Il rione conquista l’edizione 2026 e centra il quinto successo in undici anni, record assoluto della manifestazione. Emozione per la dedica della Torre a Fabrizio Mosci
È ancora Porta Santa Susanna a dominare la scena di Perugia 1416. Il rione si è aggiudicato l’undicesima edizione della rievocazione storica cittadina, conquistando il quinto titolo della propria storia e stabilendo così un primato assoluto nella manifestazione.
La vittoria ottenuta nell’edizione 2026 si aggiunge infatti a quelle già conquistate nel 2016, 2017, 2019 e 2023, confermando Porta Santa Susanna come il rione più vincente della competizione che ogni anno riporta Perugia ai tempi di Braccio Fortebraccio.
La giornata di sabato è stata caratterizzata anche da un momento particolarmente significativo con la cerimonia di dedica della Torre a Fabrizio Mosci, ideatore, progettista e costruttore della struttura. Alla presenza di partecipanti e pubblico è stata scoperta una targa commemorativa in suo ricordo, tributo a una figura che ha contribuito in maniera determinante alla crescita della manifestazione.
Grande partecipazione anche per il tradizionale ingresso in città di Braccio da Montone, accolto in piazza tra tamburi, vessilli e figuranti, prima dell’avvio delle prove decisive per l’assegnazione del Palio.
Sul campo Porta Santa Susanna ha conquistato il successo nel tiro con l’arco e nella decisiva Corsa del Drappo, mentre Porta Sant’Angelo si è imposta nella Mossa alla Torre.
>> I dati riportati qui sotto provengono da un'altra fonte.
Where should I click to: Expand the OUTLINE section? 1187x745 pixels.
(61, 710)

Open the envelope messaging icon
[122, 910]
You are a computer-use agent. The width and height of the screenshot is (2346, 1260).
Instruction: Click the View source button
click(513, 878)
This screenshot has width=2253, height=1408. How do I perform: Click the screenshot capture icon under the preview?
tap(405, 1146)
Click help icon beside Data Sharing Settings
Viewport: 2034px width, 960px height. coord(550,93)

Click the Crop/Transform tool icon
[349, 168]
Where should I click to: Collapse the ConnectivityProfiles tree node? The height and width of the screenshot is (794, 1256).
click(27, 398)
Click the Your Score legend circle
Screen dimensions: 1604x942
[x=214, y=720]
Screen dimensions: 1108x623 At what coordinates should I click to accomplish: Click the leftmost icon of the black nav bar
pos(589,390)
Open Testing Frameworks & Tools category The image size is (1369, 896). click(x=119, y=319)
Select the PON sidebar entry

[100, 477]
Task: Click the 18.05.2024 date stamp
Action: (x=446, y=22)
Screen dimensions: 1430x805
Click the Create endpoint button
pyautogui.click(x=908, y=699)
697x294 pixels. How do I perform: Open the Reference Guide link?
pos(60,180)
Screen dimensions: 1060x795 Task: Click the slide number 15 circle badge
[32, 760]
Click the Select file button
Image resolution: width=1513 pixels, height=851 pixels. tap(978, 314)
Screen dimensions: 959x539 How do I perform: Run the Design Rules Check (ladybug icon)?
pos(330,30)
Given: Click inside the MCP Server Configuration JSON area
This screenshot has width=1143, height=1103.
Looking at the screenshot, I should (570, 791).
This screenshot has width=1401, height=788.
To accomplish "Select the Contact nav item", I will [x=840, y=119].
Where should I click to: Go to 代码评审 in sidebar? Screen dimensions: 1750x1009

A determinare la classifica finale hanno contribuito inoltre i punteggi della sfida teatrale, valutata dalla giuria composta da Daniela Amato, Francesca Orsini e Nicolangelo D’Acunto.
Questa la graduatoria conclusiva dell’edizione 2026:
- Porta Santa Susanna
- Porta Eburnea
- Porta San Pietro
- Porta Sant’Angelo
- Porta Sole
La manifestazione si conclude oggi con la terza e ultima giornata. Tra gli appuntamenti più attesi figura la Sassaiola, proposta dalla Compagnia del Grifoncello, che rievoca un antico gioco perugino nel seicentesimo anniversario del suo bando. In programma anche lo spettacolo degli sbandieratori e il tradizionale Palio dei Bambini.
Perugia 1416 si avvia così verso il gran finale di un’edizione che ha richiamato nel centro storico migliaia di visitatori, confermando il ruolo della manifestazione tra gli eventi culturali e identitari più importanti dell’Umbria.